Task material.

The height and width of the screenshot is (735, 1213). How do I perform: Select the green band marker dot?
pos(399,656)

==

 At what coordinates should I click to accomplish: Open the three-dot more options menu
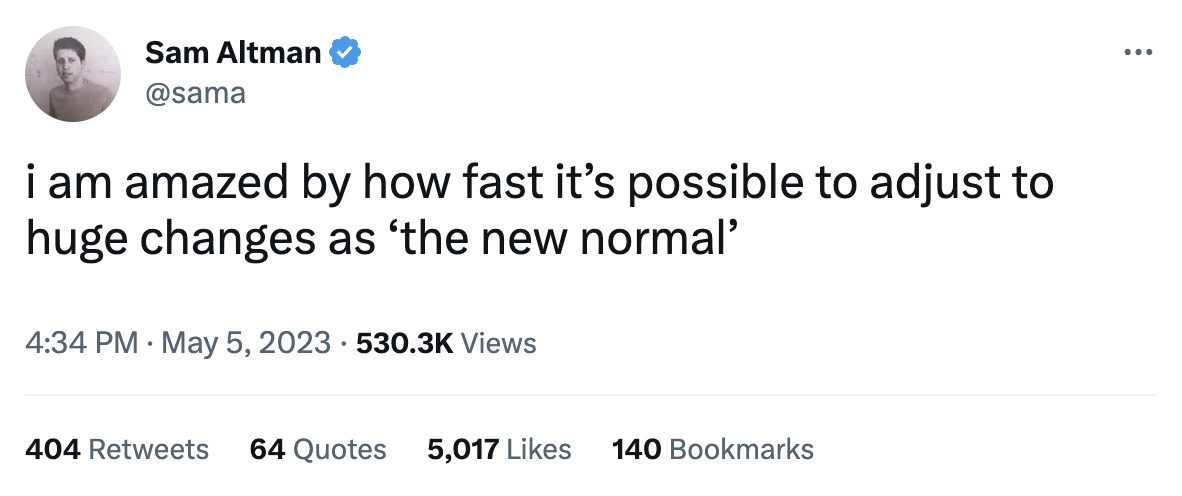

==

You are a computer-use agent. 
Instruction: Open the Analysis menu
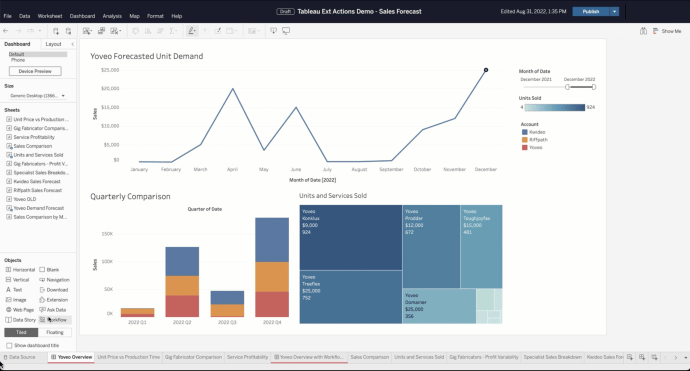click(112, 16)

Direction.
Render the part of the material that opens with the line containing "You are a computer-use agent." and closes with the line containing "click(112, 16)" as a two-column CSV, one row per request, with columns named "prompt" and "reply". Put each field in quotes, replace line breaks with spaces, and leave the pictures out.

Exercise answer.
prompt,reply
"You are a computer-use agent. Instruction: Open the Analysis menu","click(112, 16)"